I wouldn't be surprised by this. MS is in a real bind in this case. Many of their cash cow corporate customers are reluctant to upgrade to anything past IE 6. So MS is essentially putting effort into subsequent browser releases largely used by the less-profitable part of their user base. Those corporations are going to cling to IE6 and XP until there is no other option because they just don't want to go through the upgrade pain.
MS can't really use the browser to force adoption of Windows the way they wanted to before. They're not in a position (like Apple and the iPhone) where the browser is critical to their competitive advantage in a new business space. So really, what are they getting out of it?
MS can't really use the browser to force adoption of Windows the way they wanted to before.
Ironically, they brought it on themselves with a combination of such a bad and non-standard implementation that many corporate sites were, and continue to be, tied to a broken version of IE, and a painful upgrade path by tying the browser to the OS. If IE was treated more as an application rather than a component, and multiple versions of it could be on the same install without hacks or issues, corporations would be able to ease into an upgrade path, of both the browser and the OS.
"If Microsoft intends to pull the plug on IE after version 8, it will need to articulate a clear legacy migration strategy that allows these shops to preserve their investments in ActiveX controls and resources.
[...]
Finally, there's the matter of third-party developers using IE's rendering engine with their own applications. This embedded object is invariably an ActiveX container for the IE engine that's installed with Windows, so any attempt to remove IE from the OS -- or to radically change its core underpinnings -- will need to account for applications that rely on the existence of an accessible, programmable IE object model."

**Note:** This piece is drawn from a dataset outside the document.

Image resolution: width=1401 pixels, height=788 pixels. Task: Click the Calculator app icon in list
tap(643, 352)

Can't they just stop producing newer IE versions and offer minimal support (mostly bug fixes) for the existing ones? This way the internet would have its better standards-compliance and the corporate intranet apps would have their compatibility...
I wish they would just separate out the backward-compatibility considerations into a separate browser, which has to be set up individually for each ActiveX-enabled website it accesses, and doesn't allow the user to leave that site (or, if it does, opens it in the standard browser instead.) Make it ugly, make it annoying to use--in short, make it as Enterprise-y as its users. Hopefully they'll recoil at their own visage and demand a standards-compliant site, that displays in "the nice browsers" :)

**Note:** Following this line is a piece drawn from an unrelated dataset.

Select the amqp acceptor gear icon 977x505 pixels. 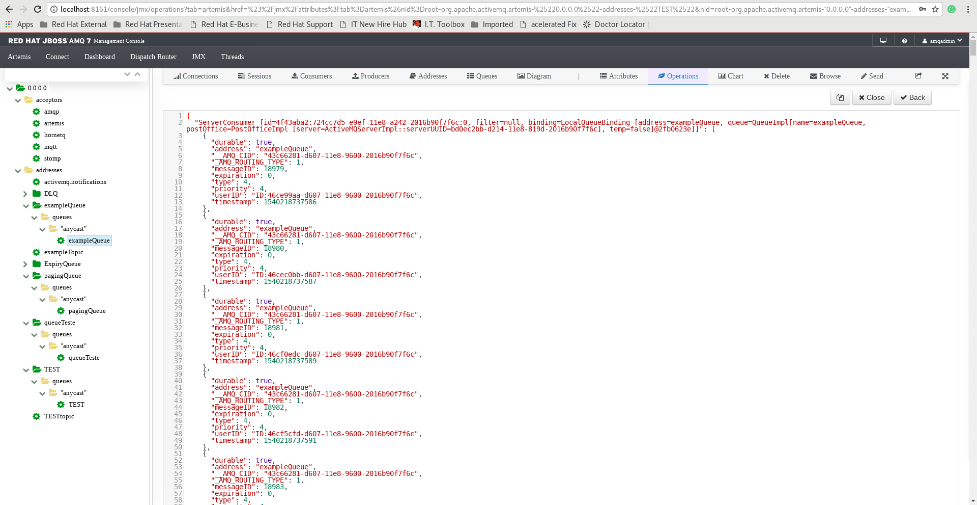click(x=35, y=112)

People consistently keep falling back on this argument that there are a large number of sites that MS has to continue supporting because of reliance on legacy ActiveX-type systems. I just don't see it.
Firefox is only a few years old, yet there isn't a single site I've visited in recent memory that doesn't work properly. For a browser that "only" has ~25% of the market, every single site out of thousands I've visited not only work properly, they tend to break in IE 6/7 and not standards-based browsers.
There has been a mass of work done on the developer side of things across thousands of public-facing web properties in the last few years to be much more standards compliant.
Microsoft shouldn't worry about "breaking the internet". They've already done that. By just releasing updates to their browsers on a regular basis, orienting around w3c standards, and providing definitive support cut-off dates for old software, they will easily move the mass of their users forward.
Its very simple, really. If they simply just adopt web standards and stop supporting their old crap, suppose it breaks some Fortune 500 internal sites. What are these companies going to do, drop Microsoft and move to other standards-based solutions? In the end, they end up using modern software anyway. Microsoft is creating their own problems.
I know it's not going to happen, but I say if IE updates break existing enterprise web sites because they are more standards-compliant, then go for it. Any place that's holding on to IE6 because they're afraid to break IE-only web sites probably isn't going to update anyway.
The timesheet and employee self-services system where I work are IE-only for no good reason. The timesheet site is a Java applet, and the employee self-services system uses XML and Javascript to render content. There's nothing I've seen on either system that cannot be done using simple web standards. I guess people who use Macs here (and there are a number of them) have to have access to a PC to get paid.
As long as we allow enterprises not to be standards-compliant through and through, we, as web developers, will continue to have IE-related headaches.
Sounds like you're commenting on the headline without actually reading the article.
The article is about speculation that future versions of IE will no longer use the Internet Explorer rendering engine, and instead use either Webkit or an internally developed rendering engine code named Gazelle. It proceeds to detail the backwards-compatibility challenges Microsoft faces in this endeavor.
The article does all of this without once predicting the demise of Microsoft or its browser product.
What makes you think we're moving toward a Microsoft Internet? It seems to me that we're moving in precisely the opposite direction. Flash is really one of the last few closed holdout technologies.
MS can't really use the browser to force adoption of Windows the way they wanted to before. They're not in a position (like Apple and the iPhone) where the browser is critical to their competitive advantage in a new business space. So really, what are they getting out of it?